Token counts use shorthand notation:

  • Values under 1,000 are shown as-is (e.g., 847)
  • Values from 1,000 to 999,999 use K suffix (e.g., 45.2K)
  • Values above 1,000,000 use M suffix (e.g., 1.23M)

Cost values are formatted for readability:

  • Costs under $0.01 are shown with cent symbol (e.g., 0.50¢)
  • Costs from $0.01 to $0.99 show three decimal places (e.g., $0.221)
  • Costs $1.00 and above show two decimal places (e.g., $12.50)

Tips for Controlling Costs

Choose the Right Preset

Presets with lower maxIterations naturally cap spending:

PresetMax IterationsTypical Use
review10Read-only analysis
incident-response15Quick focused fix
feature-minimal20Simple implementation
debug20Investigation
feature30Standard development
tdd-red-green50Full TDD cycle

Use --max-iterations to Set Hard Limits

Override any preset's iteration cap:

# Cap at 10 iterations regardless of preset
ralph-starter run "add feature" --preset feature --max-iterations 10

Enable Circuit Breakers

Circuit breakers stop the loop when the agent is stuck, preventing token waste on repeated failures. See the Circuit Breaker documentation for details.
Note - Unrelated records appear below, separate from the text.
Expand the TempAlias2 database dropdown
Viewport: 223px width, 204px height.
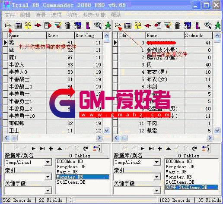pyautogui.click(x=157, y=162)
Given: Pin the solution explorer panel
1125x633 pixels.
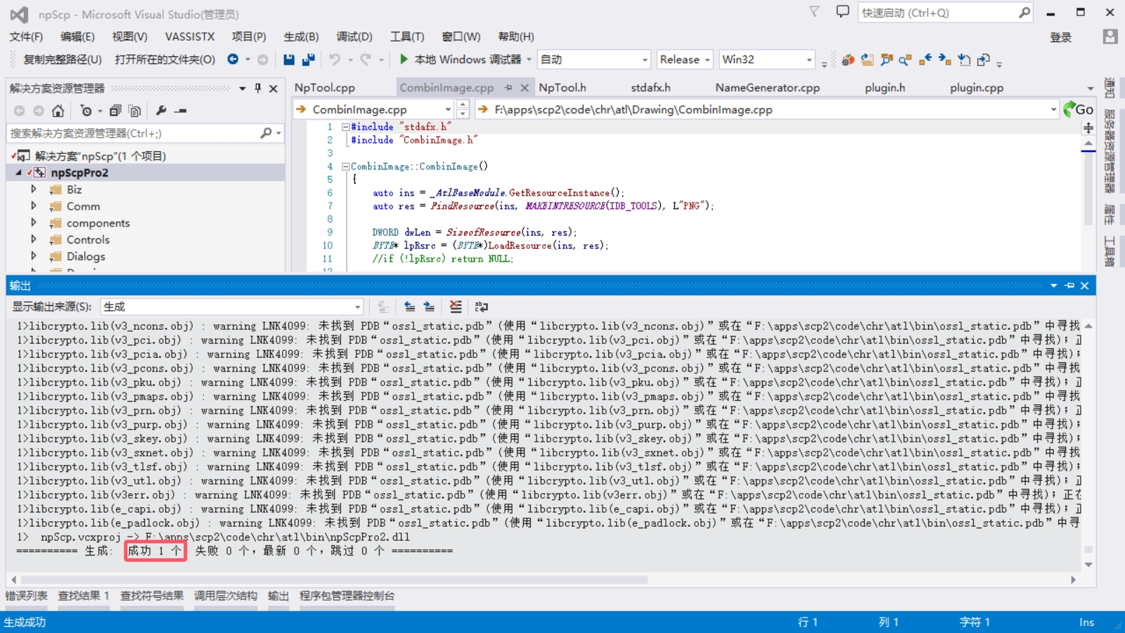Looking at the screenshot, I should pos(258,88).
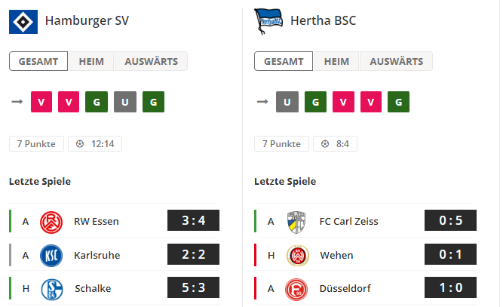This screenshot has width=503, height=307.
Task: Open the RW Essen club crest
Action: (51, 222)
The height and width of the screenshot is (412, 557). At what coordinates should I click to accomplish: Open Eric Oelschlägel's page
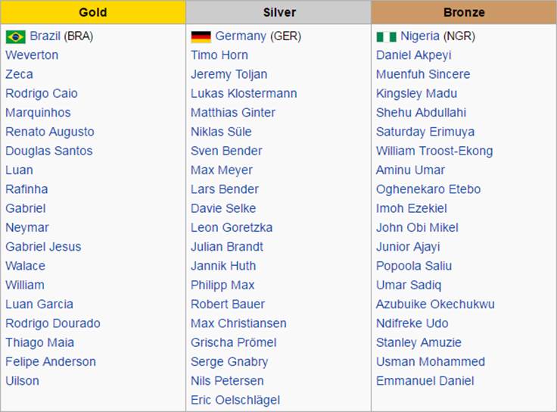(x=235, y=400)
ralph-starter run "add feature" --circuit-breaker-failures 2 --circuit-breaker-errors 3

Use Cheaper Models

If your task does not require the most capable model, using a cheaper model reduces cost per iteration significantly. Claude 3.5 Haiku at $0.25/$1.25 per million tokens is 60x cheaper on input and 60x cheaper on output compared to Claude 3 Opus.

Use Rate Limiting

Rate limiting caps how fast the loop calls the API, giving you a natural spending brake. See the Rate Limiting documentation.

ralph-starter run "add feature" --rate-limit 30  # Max 30 calls/hour

Monitor the Projected Cost

Watch the Projected Max Cost in the activity.md file. If the projection exceeds your budget, you can stop the loop early (Ctrl+C) and restart with a lower --max-iterations or a different approach.

Cost Tracking Architecture

The cost tracker records each iteration independently:

  1. Input text (the prompt sent to the agent) is measured and converted to estimated input tokens.
  2. Output text (the agent's response) is measured and converted to estimated output tokens.
  3. Both are combined into a TokenEstimate (inputTokens, outputTokens, totalTokens).
  4. The estimate is multiplied by the model's pricing to produce a CostEstimate (inputCost, outputCost, totalCost).
  5. Each iteration's data is stored and used to compute running averages and projections.

The tracker instance is created when the loop starts (if trackCost is true) and is available throughout the loop's lifetime. At the end of the loop, the final statistics are included in the LoopResult.stats.costStats object.